Everything from the line with "Given: Open the fingerprint sidebar icon" through the last line of the data below should be copied exactly, apart from the pictures.

▸ Data to examine:
----------

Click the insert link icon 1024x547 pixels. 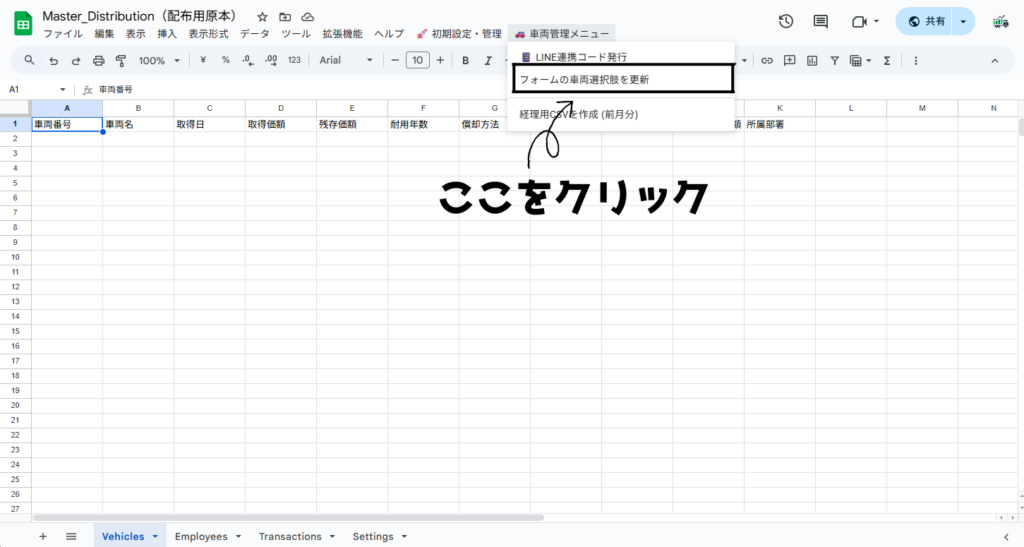(767, 60)
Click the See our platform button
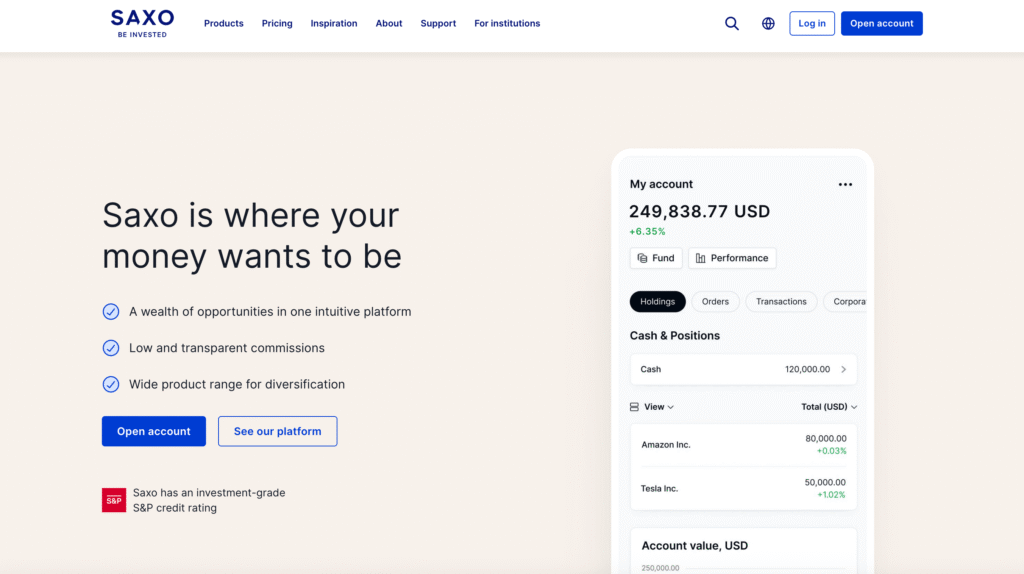 [x=278, y=431]
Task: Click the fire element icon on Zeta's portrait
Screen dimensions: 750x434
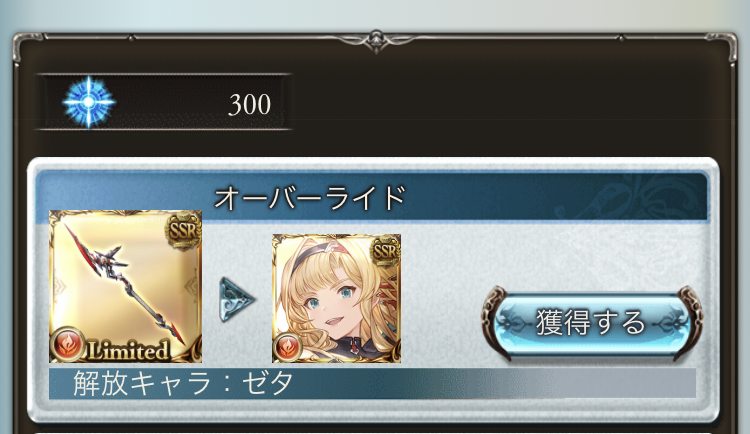Action: (287, 347)
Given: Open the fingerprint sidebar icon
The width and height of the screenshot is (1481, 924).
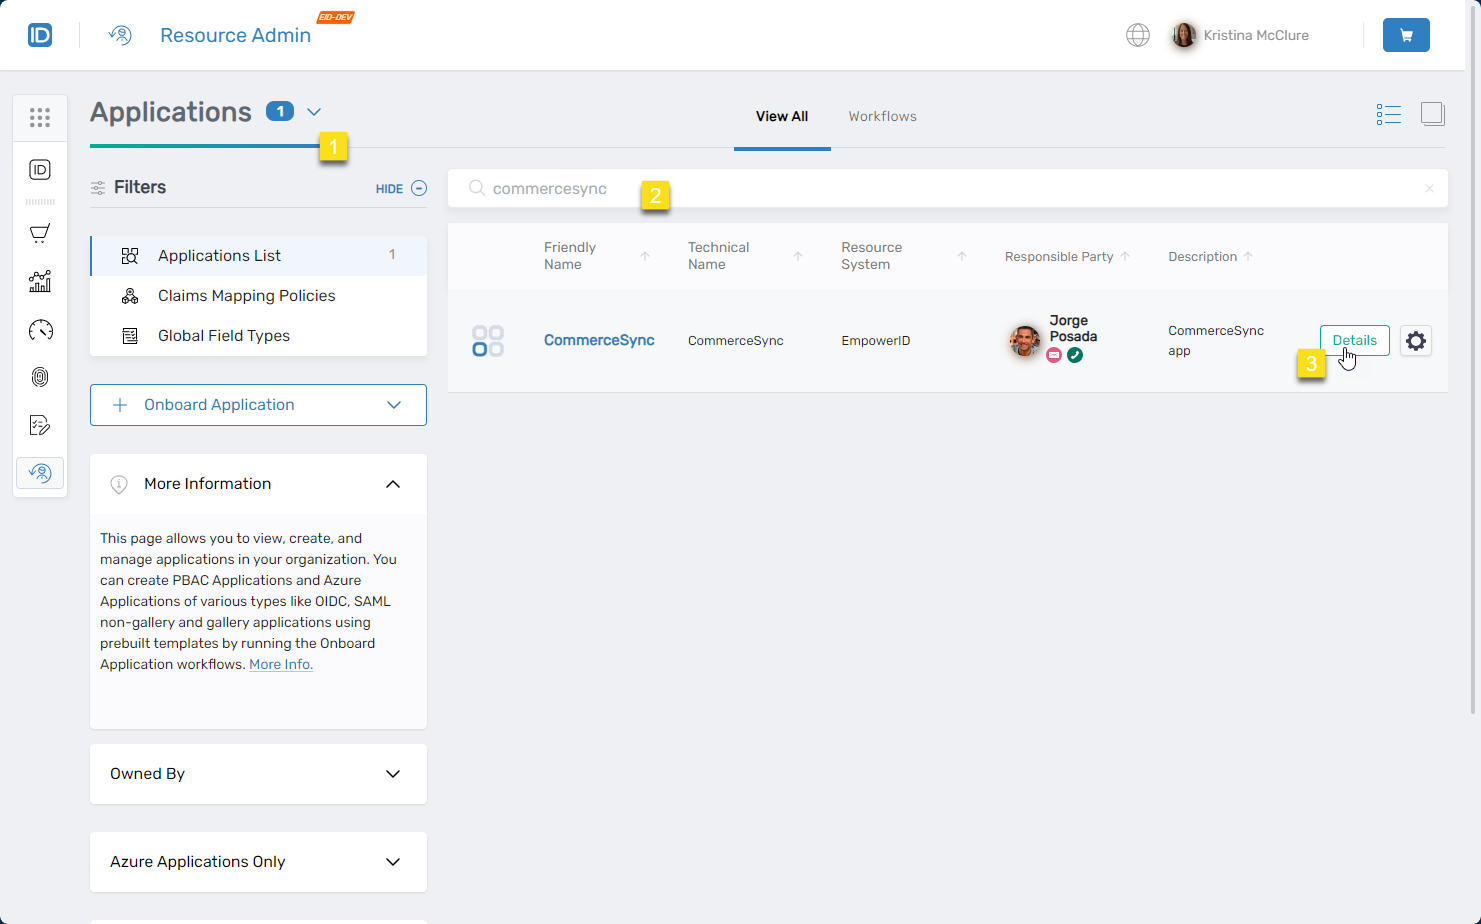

----------

▸ Solution to this task:
Given: Open the fingerprint sidebar icon
The width and height of the screenshot is (1481, 924).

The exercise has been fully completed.